Validation: An Important Early Process Consideration

Figure 1. A fully integrated, single-use filtration system
Regulatory agencies around the world are focusing on validation, and it is becoming an increasingly important topic to consider early in the drug development process. For example, Annex 13 in Eudralex, the European Union's source for governing medical products, affirms that for investigational medicinal products, the manufacturing process should be validated in its entirety; it also focuses on critical steps, such as sterilization. Annex 13 further defines the process in the following manner:

The different production operations shall be carried out in accordance with GMP; manufacturing facilities must be laid out to allow effective cleaning and reduce cross-contamination risk; equipment used for manufacturing operation, which are critical to the quality of the product, shall be subjected to appropriate qualification and validation.

Example: Virus Particle Filtration
In North America, FDA's January 2006 draft guidance INDs — Approaches to Complying with CGMP During Phase I — states that there are a number of technologies and resources available for use that can facilitate conformance with current good manufacturing practices (cGMPs) and help streamline product development. More specifically, these include the use of disposable equipment and process aids, prepackaged Water for Injection (WFI) and presterilized containers, and process equipment that is not exposed to the environment during processing.

Presterilized Filtration Systems

Filtration systems exemplify disposable technologies that can be presterilized. Disposable filtration systems are offered in a range of sizes, so that corresponding filters and bags are available for every stage of development, ensuring that the most appropriate and economical disposable filter scheme is used. By using the same materials of construction, these systems also generate reproducible results during scale up.
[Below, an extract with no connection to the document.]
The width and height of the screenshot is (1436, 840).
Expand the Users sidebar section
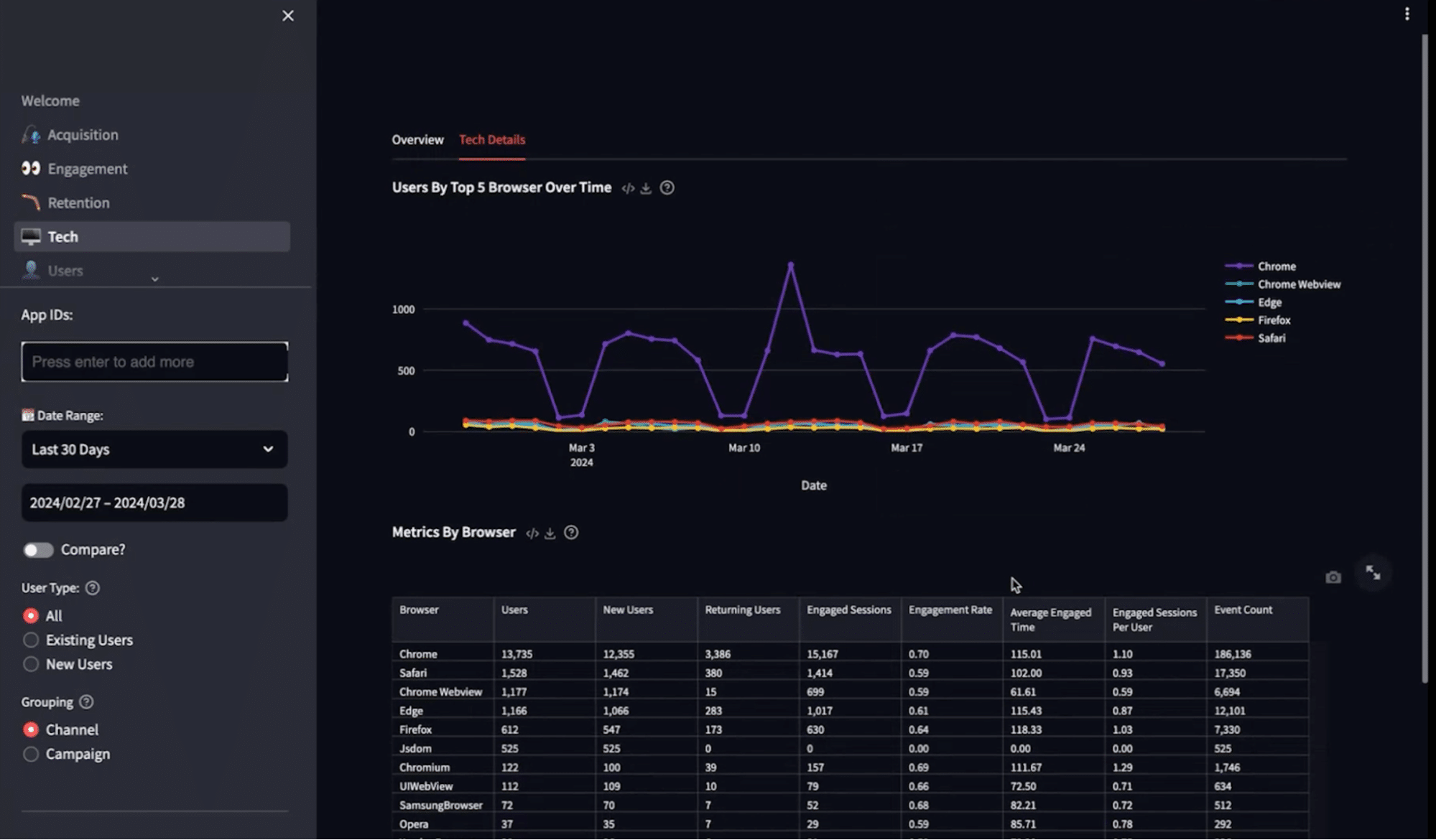(x=154, y=278)
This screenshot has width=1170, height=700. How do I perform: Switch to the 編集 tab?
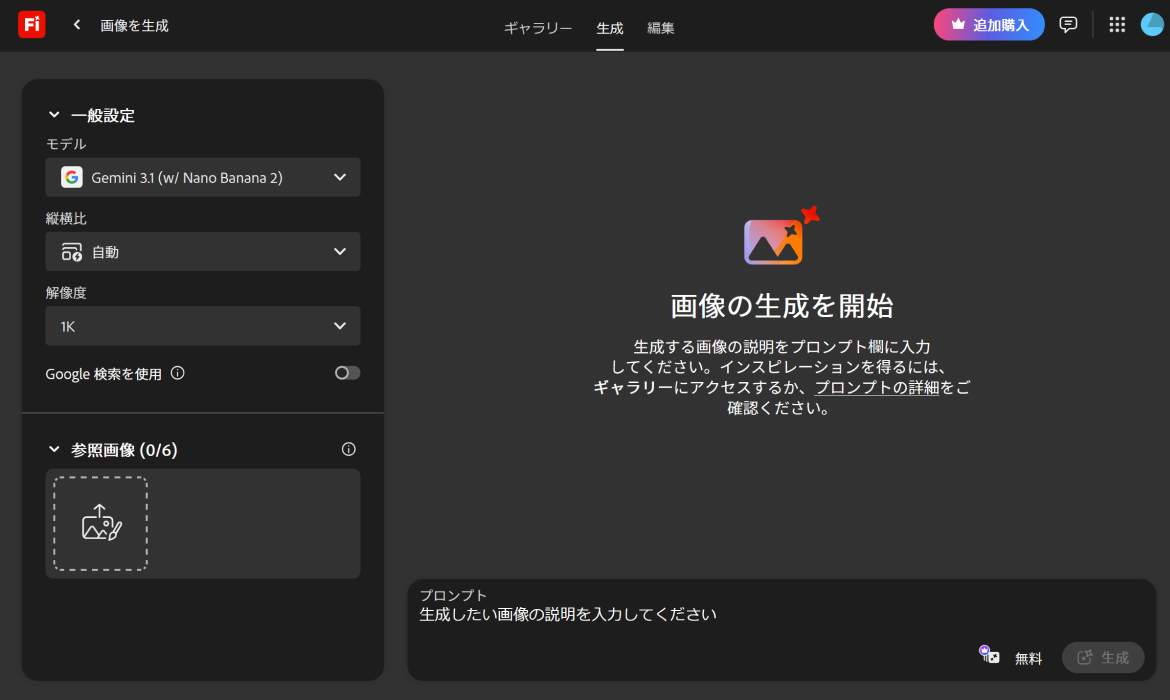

Also, like presterilized filter cartridges, the entire single-use filtration system can be gamma irradiated before delivery to the biopharmaceutical manufacturing site. These systems, which generally comprise disposable bags, capsule filters, tubing, clamps, adaptors, and connection devices, also simplify many biopharmaceutical processes, such as preuse filter integrity testing.

Simplifying Scale-Up

To make certain that the process is scaled up with minimal material revalidation, biotechnology and pharmaceutical companies should use components that are made from the same materials from small scale-up to manufacturing scale.
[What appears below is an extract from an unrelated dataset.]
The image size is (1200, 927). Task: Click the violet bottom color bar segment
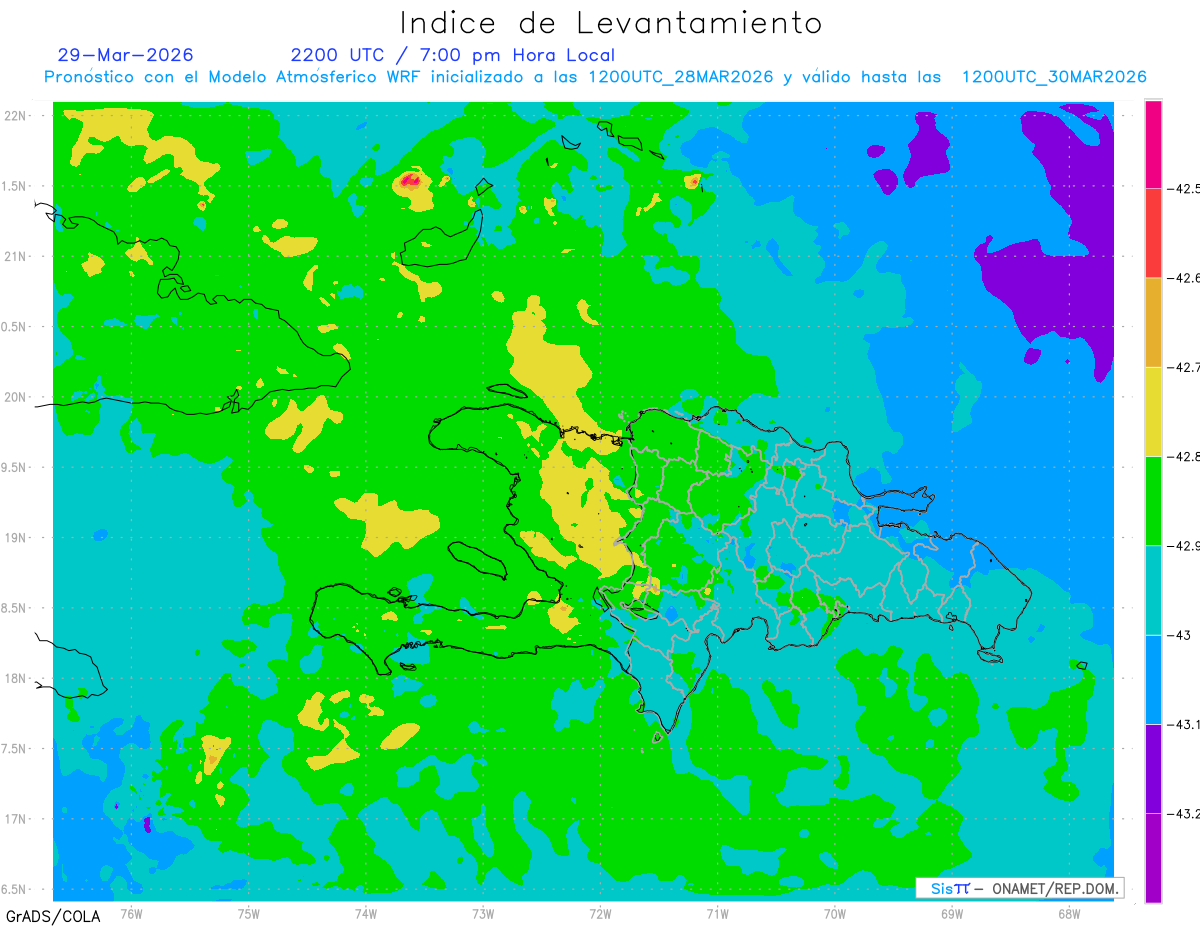point(1153,858)
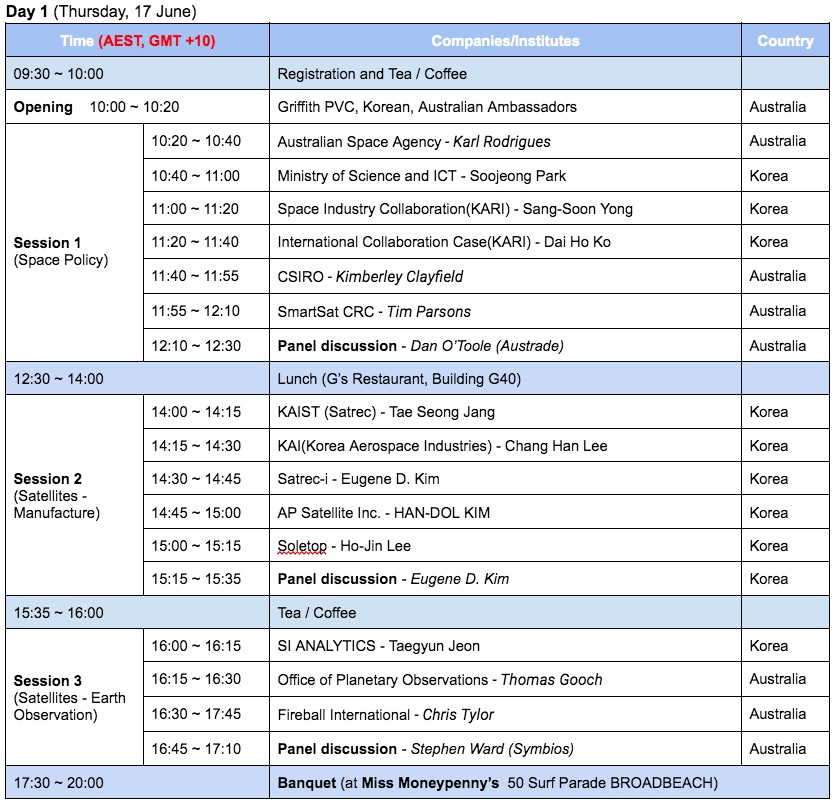This screenshot has width=835, height=803.
Task: Click the Session 1 (Space Policy) cell
Action: pyautogui.click(x=61, y=251)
A variety of capsule filter configurations are available to support processes as they are scaled up. Ideally, these differently-sized capsules contain identical filter media and hardware materials. This helps ensure that scale-up and scale-down studies yield relevant information and minimum requalification for various batch sizes.
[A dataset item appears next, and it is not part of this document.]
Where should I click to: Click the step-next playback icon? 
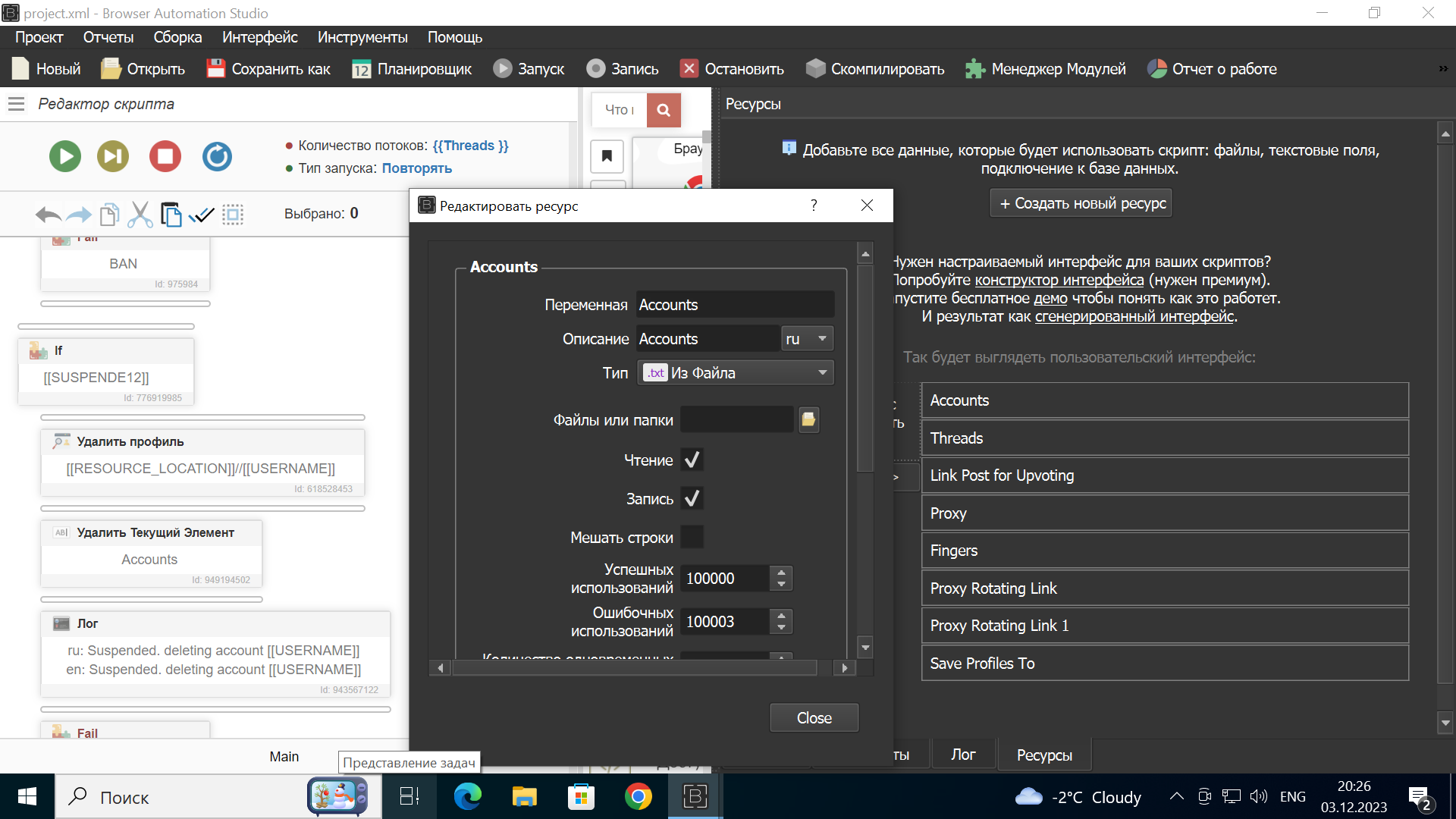click(113, 157)
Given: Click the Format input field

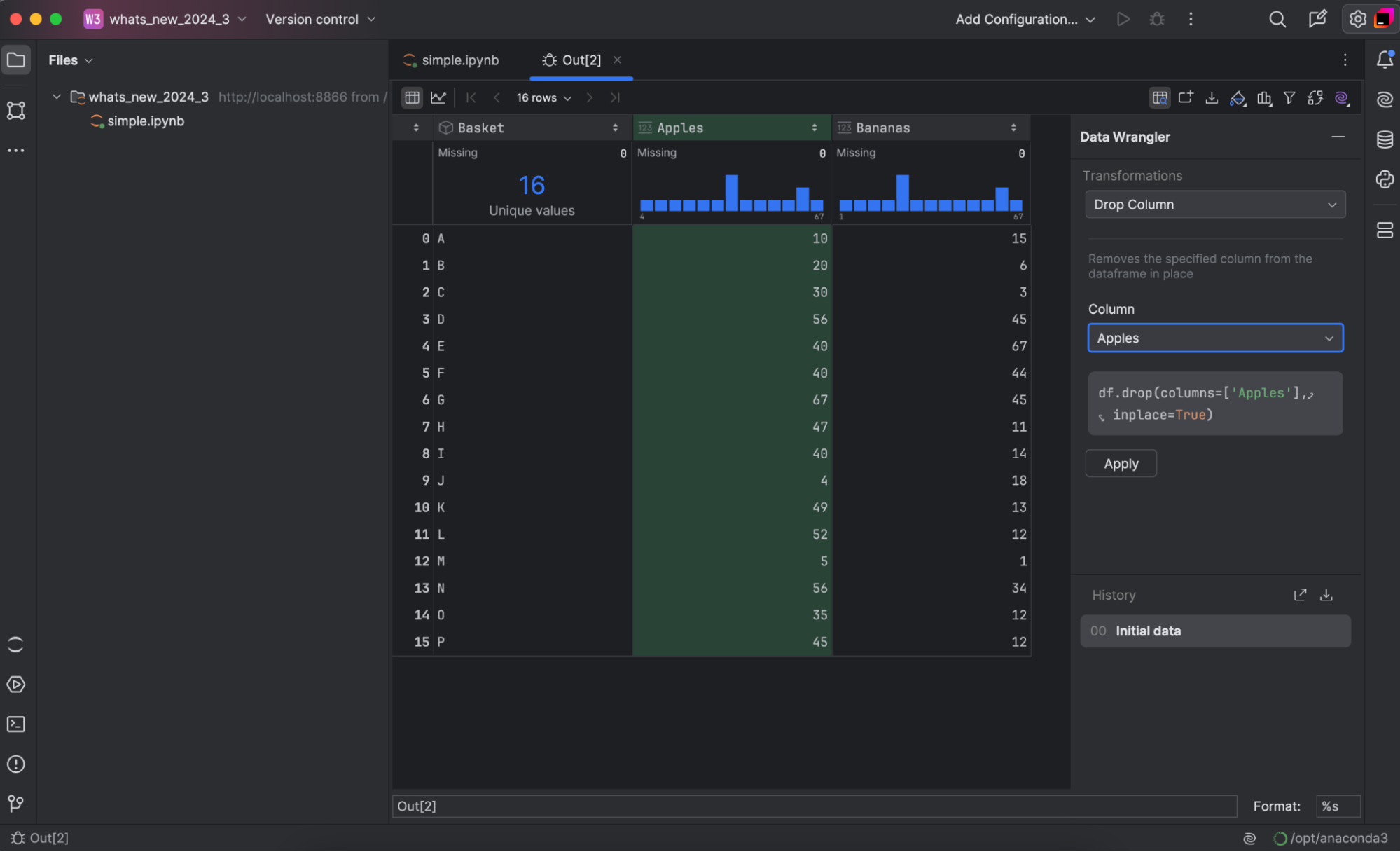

The availability of a variety of capsules for small-scale operations is especially beneficial for new product development. Since all new biopharmaceutical products may not become commercialized, capital investment can be a concern. Single-use capsules and systems make it possible to produce new products during the early development stages without a large capital investment. Together, these factors can streamline drug development to increase manufacturing capacity, while meeting validation requirements.